The suddenness with which the buzz has expired is alarming. The drugs used last Wednesday at the Perth & Smith Falls Hospital during the brutal surgery on my left knee replacement have finally worn off. At the same time the post-operative miscellany with which the hospital staff adorned me upon my gleeful withdrawal from the clinic has acquired a new-found relevance. I have spent the past hour walking up and down the apartment buiding hallway, lying upon the bed while repeatedly raising my left and right leg, bending my toes on both legs forwards and backwards, compressing my buttocks for 30-second intervals then releasing, stretching my legs while sitting. My entire universe is for the moment comprised of varying degrees of leg extremities and pressures. I never imagined that pain had such a utilitarian and therefore inarguable partiality!
While I extol Nature for its insatiable desire to satisfy its bodily needs, I confess I hadn’t anticipated this particular direction. It does however succeed to exhaust the purely analgesic method of recovery beyond which I would have predicted the deductive necessity of exercise would no longer have lingered ignored. Accordingly I am pleased to admit to this newly detected resource and urgency as bitter as it may be. Just another of life’s imponderables!
Because today is a Sunday – and the 40th wedding anniversary of my sister Linda and her husband Edward who has proven himself a formdidable poetic talent – there are numerous moments to celebrate. The traffic of paddle boarders upon the river is mounting by the day. Yesterday I passed a young woman on the street dragging behind her a two-wheeled cart upon which she had stowed her paddle board. Given the wet nature of her appearance I assume she had been along the adjoining river and that she had profited by a convenient beach entrance. Today upon the river there were other paddle boarders accompanied by kyaks and canoes. It is a distinct contrast to the penetrating and obnoxious sound of the motorized engines of cigarette yachts peculiar to Daytona Beach and parts of the Florida Keys.

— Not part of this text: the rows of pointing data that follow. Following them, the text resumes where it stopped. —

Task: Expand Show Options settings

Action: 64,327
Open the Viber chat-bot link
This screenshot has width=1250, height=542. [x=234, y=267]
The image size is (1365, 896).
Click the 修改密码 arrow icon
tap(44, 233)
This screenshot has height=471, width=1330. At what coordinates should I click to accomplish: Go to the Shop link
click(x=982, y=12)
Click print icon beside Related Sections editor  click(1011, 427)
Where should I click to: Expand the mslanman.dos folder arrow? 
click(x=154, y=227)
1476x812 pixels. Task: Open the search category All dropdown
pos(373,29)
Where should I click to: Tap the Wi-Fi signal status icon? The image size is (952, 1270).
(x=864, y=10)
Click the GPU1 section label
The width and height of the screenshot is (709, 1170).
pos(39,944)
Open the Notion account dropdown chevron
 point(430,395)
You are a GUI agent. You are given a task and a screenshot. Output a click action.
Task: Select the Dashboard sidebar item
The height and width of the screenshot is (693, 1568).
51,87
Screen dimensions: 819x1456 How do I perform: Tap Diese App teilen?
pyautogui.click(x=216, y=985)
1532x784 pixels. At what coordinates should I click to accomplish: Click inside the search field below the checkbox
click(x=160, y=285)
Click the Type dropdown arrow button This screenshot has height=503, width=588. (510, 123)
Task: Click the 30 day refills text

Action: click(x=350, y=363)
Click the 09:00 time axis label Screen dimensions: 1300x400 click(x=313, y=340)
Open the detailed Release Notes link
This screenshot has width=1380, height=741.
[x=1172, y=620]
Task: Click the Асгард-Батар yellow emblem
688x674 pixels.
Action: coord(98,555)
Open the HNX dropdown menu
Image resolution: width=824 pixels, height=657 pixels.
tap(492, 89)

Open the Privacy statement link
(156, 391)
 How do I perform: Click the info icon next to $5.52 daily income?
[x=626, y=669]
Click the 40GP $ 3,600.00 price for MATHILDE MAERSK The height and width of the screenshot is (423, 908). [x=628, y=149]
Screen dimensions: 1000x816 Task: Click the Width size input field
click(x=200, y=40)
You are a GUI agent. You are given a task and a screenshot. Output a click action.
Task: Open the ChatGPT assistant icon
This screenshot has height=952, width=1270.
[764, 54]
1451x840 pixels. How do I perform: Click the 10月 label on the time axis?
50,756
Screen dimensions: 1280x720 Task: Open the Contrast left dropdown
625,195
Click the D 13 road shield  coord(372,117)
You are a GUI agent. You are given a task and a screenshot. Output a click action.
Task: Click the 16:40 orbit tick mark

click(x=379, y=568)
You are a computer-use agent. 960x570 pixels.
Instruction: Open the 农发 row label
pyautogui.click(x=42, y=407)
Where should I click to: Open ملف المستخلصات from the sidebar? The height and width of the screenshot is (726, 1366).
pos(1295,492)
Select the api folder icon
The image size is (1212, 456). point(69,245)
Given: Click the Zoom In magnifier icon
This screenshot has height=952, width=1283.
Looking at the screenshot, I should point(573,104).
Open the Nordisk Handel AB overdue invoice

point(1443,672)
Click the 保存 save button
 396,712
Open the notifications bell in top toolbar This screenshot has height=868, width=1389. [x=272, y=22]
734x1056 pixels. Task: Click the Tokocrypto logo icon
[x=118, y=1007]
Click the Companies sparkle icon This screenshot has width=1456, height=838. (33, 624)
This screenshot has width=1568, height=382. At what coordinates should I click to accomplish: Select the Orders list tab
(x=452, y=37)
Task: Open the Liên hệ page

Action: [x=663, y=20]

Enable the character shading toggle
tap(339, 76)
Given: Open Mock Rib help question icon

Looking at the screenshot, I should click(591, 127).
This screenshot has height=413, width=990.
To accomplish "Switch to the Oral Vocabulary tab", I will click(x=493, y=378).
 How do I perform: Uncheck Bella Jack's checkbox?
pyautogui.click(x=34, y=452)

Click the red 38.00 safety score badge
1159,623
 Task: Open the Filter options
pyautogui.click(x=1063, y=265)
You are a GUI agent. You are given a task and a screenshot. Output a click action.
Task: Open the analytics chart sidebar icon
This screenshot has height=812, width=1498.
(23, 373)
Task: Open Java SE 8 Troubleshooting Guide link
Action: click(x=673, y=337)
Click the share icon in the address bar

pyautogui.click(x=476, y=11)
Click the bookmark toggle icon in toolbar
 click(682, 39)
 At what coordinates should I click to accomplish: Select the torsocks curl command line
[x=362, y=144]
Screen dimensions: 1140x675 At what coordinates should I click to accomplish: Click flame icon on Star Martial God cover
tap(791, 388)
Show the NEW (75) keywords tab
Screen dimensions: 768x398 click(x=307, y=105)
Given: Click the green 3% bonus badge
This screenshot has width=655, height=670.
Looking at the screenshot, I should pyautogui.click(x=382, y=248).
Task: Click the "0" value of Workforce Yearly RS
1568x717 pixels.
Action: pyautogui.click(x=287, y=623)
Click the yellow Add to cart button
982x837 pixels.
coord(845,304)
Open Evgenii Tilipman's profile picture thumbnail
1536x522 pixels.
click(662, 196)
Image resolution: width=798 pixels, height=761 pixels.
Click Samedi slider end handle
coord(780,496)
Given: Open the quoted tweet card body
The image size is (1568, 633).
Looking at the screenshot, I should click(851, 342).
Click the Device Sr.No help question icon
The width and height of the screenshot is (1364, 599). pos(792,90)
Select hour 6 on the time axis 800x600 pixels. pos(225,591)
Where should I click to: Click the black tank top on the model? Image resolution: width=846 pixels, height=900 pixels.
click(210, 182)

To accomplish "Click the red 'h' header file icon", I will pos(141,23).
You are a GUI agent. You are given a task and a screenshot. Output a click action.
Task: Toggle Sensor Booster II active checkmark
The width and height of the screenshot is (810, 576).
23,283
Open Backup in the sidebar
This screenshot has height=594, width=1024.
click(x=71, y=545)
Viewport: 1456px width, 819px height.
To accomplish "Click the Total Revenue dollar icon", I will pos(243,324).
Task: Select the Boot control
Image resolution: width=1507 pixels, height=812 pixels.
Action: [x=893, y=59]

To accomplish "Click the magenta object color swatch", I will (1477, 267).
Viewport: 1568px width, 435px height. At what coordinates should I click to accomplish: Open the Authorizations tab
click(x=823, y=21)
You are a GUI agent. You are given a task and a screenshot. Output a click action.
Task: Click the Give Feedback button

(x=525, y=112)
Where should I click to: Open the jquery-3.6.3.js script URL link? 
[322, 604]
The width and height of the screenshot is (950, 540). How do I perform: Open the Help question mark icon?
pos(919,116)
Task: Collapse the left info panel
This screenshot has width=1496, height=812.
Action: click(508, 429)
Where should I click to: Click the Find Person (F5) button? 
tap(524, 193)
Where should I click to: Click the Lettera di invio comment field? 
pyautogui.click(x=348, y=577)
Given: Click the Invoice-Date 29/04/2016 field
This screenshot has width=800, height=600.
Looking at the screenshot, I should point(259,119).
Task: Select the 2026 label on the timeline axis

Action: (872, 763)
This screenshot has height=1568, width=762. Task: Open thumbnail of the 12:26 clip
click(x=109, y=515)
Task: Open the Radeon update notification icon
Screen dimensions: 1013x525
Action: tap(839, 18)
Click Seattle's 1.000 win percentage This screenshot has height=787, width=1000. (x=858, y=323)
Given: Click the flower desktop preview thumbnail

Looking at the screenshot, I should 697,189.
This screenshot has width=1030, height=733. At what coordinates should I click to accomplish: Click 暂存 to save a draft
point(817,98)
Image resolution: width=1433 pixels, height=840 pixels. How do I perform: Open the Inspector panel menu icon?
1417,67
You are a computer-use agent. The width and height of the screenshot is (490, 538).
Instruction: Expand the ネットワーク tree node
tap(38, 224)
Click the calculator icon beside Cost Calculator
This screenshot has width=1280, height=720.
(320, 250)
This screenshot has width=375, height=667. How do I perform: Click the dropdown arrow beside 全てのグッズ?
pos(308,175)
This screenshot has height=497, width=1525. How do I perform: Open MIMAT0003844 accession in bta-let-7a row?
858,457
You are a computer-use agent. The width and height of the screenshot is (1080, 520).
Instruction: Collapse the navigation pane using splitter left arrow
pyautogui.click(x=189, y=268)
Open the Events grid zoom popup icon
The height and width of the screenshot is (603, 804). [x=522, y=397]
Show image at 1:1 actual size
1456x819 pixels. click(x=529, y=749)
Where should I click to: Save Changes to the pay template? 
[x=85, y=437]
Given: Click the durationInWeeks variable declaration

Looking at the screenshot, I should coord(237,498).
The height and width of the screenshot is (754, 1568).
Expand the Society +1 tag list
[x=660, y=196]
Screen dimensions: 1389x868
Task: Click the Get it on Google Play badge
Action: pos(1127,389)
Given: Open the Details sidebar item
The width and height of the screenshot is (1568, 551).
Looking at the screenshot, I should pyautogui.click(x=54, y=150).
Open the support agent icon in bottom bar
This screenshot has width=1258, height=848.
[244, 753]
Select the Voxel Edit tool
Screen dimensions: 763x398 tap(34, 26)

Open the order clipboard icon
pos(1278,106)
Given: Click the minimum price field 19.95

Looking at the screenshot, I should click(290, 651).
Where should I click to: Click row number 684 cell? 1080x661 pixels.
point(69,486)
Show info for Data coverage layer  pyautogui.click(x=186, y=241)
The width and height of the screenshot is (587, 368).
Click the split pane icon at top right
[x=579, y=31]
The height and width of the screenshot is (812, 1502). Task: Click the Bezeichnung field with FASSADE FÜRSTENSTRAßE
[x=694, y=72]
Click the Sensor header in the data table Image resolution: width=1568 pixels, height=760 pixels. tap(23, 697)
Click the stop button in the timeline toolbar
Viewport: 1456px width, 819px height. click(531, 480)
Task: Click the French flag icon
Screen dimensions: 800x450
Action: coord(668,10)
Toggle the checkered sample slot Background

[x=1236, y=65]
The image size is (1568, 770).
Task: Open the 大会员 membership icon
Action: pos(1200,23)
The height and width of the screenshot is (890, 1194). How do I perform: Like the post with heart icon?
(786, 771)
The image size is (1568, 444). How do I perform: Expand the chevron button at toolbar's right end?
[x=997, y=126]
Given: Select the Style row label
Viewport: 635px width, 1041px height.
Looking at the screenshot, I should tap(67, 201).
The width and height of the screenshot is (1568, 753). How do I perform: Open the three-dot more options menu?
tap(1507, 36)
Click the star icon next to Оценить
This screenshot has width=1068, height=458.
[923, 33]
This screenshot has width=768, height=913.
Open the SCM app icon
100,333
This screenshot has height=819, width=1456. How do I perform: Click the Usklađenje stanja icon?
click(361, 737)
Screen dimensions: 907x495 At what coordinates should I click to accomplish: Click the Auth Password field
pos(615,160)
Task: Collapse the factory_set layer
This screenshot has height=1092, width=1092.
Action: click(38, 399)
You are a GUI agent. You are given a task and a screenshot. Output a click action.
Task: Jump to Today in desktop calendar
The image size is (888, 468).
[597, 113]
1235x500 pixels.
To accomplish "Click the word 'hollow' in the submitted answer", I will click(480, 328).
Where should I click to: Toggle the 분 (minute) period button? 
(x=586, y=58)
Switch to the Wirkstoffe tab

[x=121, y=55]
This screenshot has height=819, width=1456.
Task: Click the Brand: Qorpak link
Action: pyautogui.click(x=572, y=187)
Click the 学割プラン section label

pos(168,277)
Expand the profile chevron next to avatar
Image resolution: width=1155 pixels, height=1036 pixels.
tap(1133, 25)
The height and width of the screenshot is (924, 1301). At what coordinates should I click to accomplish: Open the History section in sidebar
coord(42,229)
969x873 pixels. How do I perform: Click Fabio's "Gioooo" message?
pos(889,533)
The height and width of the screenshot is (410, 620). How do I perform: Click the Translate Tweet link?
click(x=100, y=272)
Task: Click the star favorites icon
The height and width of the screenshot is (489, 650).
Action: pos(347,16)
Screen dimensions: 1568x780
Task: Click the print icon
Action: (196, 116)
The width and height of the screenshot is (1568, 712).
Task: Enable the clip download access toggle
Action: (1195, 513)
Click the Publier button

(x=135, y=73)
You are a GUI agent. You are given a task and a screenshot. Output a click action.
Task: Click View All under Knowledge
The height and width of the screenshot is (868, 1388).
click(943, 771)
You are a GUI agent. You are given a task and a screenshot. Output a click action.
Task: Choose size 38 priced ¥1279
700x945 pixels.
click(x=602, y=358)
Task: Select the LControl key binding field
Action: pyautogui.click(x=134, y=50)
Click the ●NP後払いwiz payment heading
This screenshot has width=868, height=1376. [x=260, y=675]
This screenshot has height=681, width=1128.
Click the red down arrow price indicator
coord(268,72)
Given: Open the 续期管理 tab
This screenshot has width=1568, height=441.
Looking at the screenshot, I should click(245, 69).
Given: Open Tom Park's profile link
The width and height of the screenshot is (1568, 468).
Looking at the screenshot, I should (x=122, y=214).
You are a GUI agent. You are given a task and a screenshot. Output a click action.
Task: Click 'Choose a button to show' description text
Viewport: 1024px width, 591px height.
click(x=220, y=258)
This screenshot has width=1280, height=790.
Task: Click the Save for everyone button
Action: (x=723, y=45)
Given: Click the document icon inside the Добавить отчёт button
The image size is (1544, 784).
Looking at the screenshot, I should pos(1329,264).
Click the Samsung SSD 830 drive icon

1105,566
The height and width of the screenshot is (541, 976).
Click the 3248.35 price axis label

It encouraged me to remark upon my bit of exercise along the hallway earlier today that I overheard a Mozart concerto emitting from an apartment.
The highlight of my Sabbath today has been a very moderate afternoon outing. Yesterday when I first familiarized myself with the inexpressible pain of my left thigh and knee following my savage surgery, I initially distracted myself from what is for me a routine habit; namely, a drive to Stittsville for a car wash. Nonetheless I persevered yesterday as I did today in the accomplishment of my idiosyncrasy. I have prettty much got the pathway down to a fine art. Like the physical therapy for my surgery, the daily car wash (epecially on a Sunday) is an expiation of guilt. And of course there are endless propositions for the advancement of guilt; but through this clever device of imagery I have succeeded to remove any deprivation of purity which might otherwise affect me.